Selection Error $\propto$ IPM $\left(P_{1:t-1}, q\right)$ : Measures mismatch between the true past task distribution $P_{1:t-1}$ and the buffer-induced replay distribution $q$ . Prioritizing high-NLL samples with SuRe aligns replay to underfit or salient prior regions, contracting this error.
Integration Error $\propto \sigma^2 / \left[(1-\beta)\,N\right]$ : Quantifies parameter variance propagated to the slow weights. Increasing $\beta$ reduces this term but at the cost of greater integration lag. EMA-based adapter consolidation is thus critical for efficiently averaging over stochastic fast learner updates.

Empirically, strong complementarity is observed: SuRe without EMA is superior to uniform+EMA in resource-constrained (small buffer) scenarios, while the full SuRe+EMA design outperforms both, achieving even negative forgetting in some settings (Hazard et al., 27 Nov 2025).

7. Relationship to Broader Replay Prioritization Literature

SuRe and RPE-PER extend the replay prioritization framework established by PER (TD-error prioritization) and model-based critics (e.g., MaPER), replacing the purely scalar loss or TD-error with structured surprise metrics:

SuRe (LLMs): Negative log-likelihood over full sequence input; architecture-agnostic and requires only a forward pass per sample before task training.
RPE-PER (RL): RPE predicted by a model-based critic (EMCN); avoids TD noise in continuous-control domains and draws theoretical inspiration from RPE-driven biological replay (Yamani et al., 30 Jan 2025).
Distinction: While PER tracks "unexpectedness" in action values, SuRe and RPE-PER explicitly utilize the reward- or prediction-level error, demonstrating improved replay efficiency and downstream generalization, especially as task complexity or buffer pressure increases.
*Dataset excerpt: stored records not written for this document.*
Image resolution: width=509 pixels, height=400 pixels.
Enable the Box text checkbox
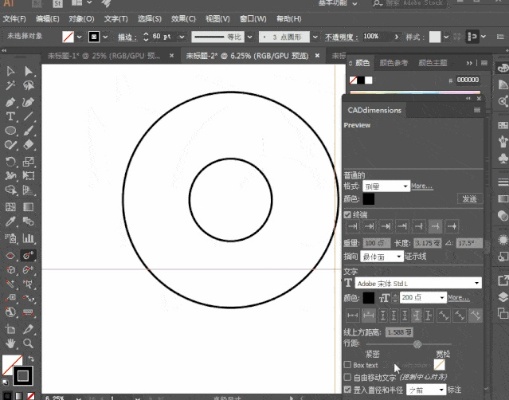[347, 364]
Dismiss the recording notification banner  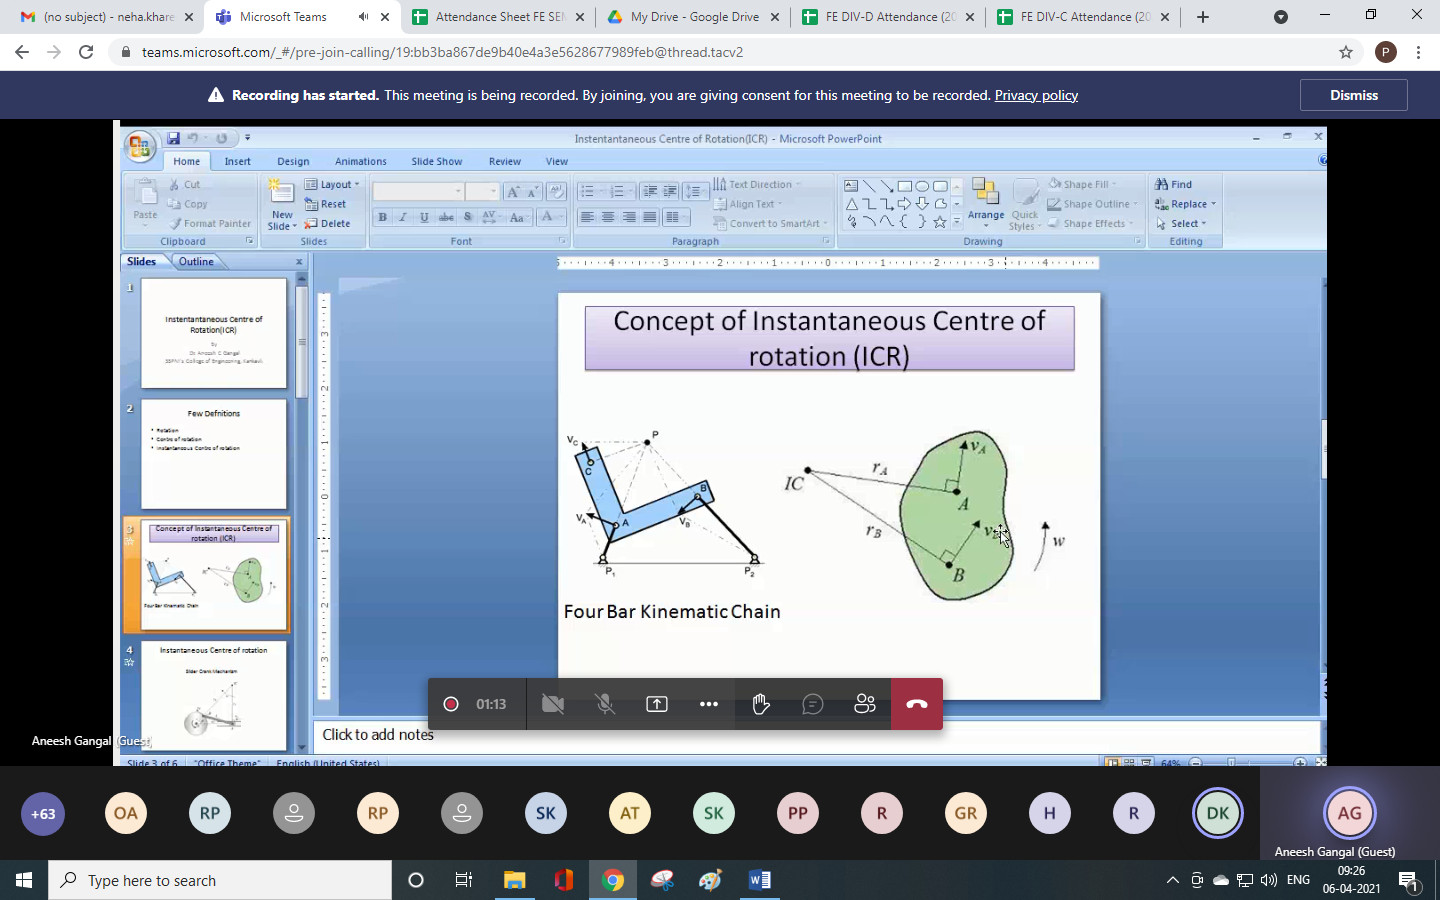1353,95
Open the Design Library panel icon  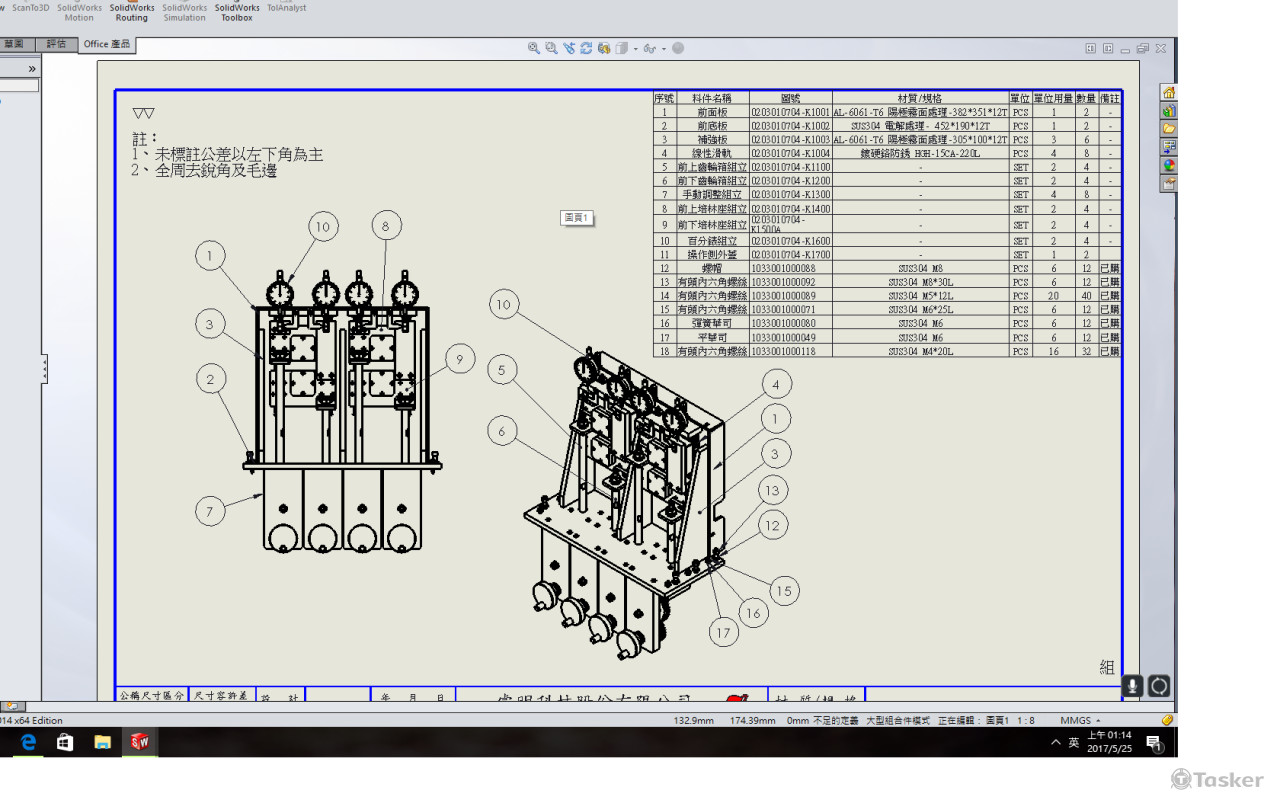(1168, 111)
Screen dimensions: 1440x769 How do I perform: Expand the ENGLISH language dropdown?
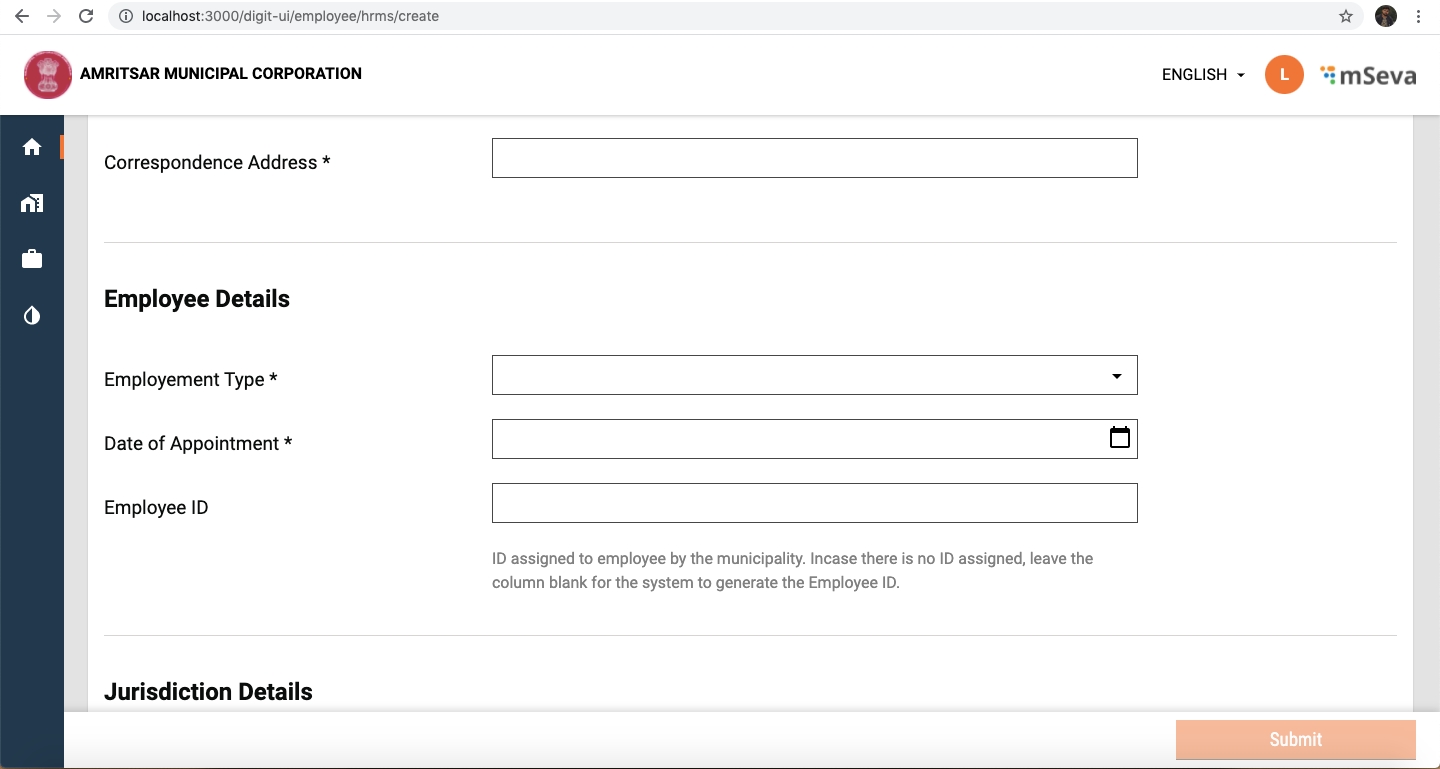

Taken together, surprise-prioritized replay advances the state of the art in both continual LLM fine-tuning and deep reinforcement learning by formalizing and operationalizing the replay buffer as a mechanism for high-gradient-region rehearsal and by providing robust, theoretically motivated integration controls. The approach closes much of the gap to joint multitask training under realistic buffer and compute constraints (Hazard et al., 27 Nov 2025, Yamani et al., 30 Jan 2025).